DATA LINES:
::::
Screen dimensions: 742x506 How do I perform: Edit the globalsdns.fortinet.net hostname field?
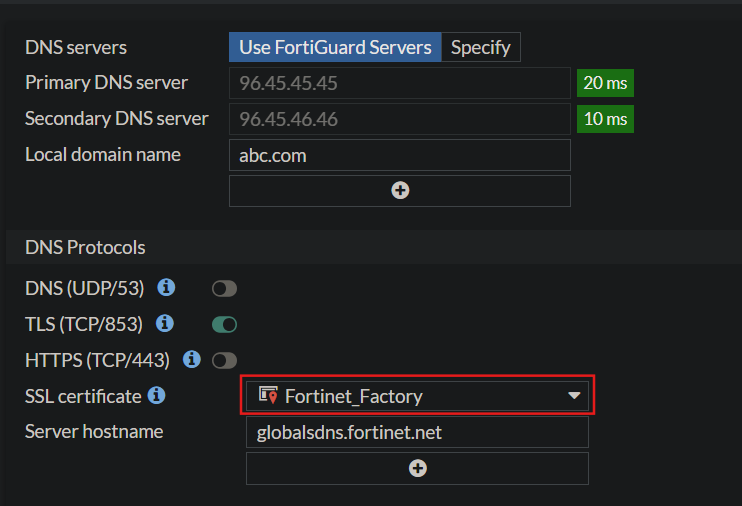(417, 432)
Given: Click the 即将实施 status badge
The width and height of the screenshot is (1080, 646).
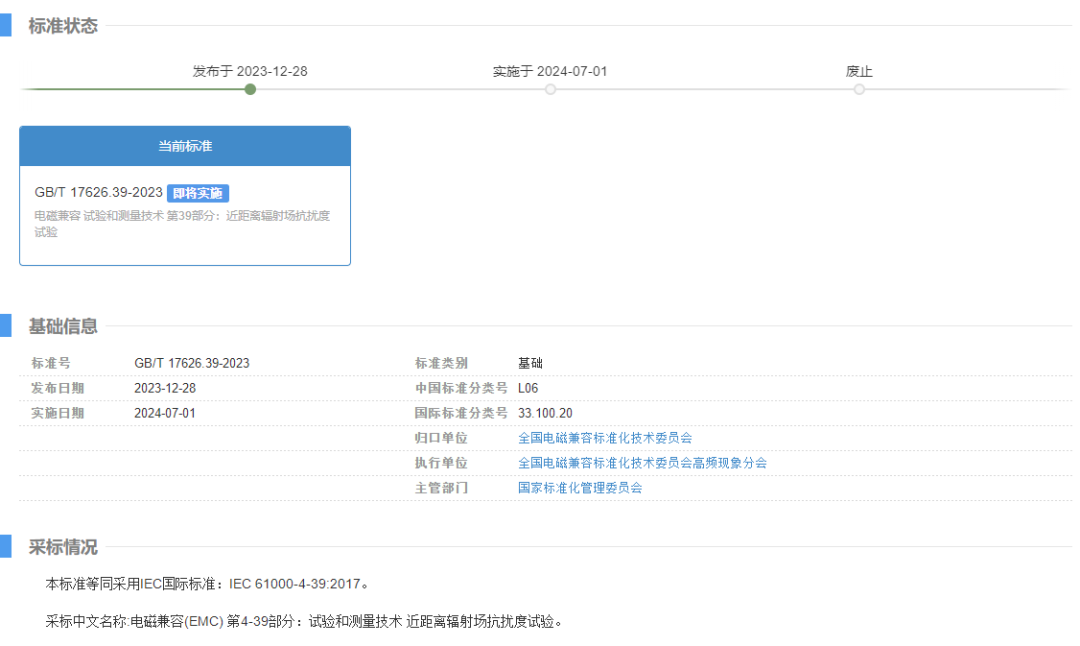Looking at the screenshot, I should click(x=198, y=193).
::::
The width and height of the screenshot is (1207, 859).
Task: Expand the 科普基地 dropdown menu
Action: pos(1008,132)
::::
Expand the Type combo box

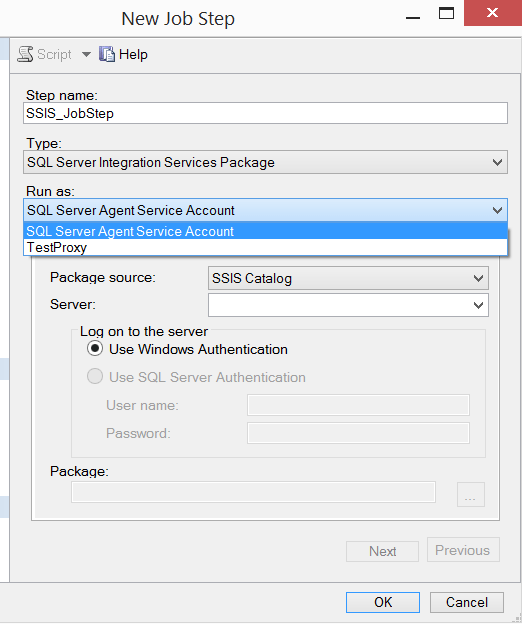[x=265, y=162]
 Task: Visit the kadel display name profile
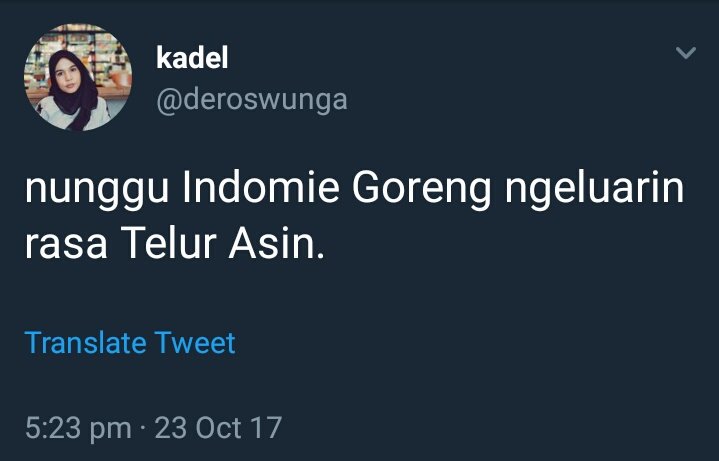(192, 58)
::::
YOUR INSTRUCTIONS: Rewrite the stretch of the listing from the line containing "Screen dimensions: 742x506" through the line containing "Looking at the", replacing "status badge" with "status label" and keeping everything else the same. Leave the pictures out.

OUTPUT:
Screen dimensions: 742x506 How do I perform: Edit the globalsdns.fortinet.net hostname field?
(417, 432)
Given: Click the 即将实施 status label
The width and height of the screenshot is (1080, 646).
Looking at the screenshot, I should click(x=198, y=193).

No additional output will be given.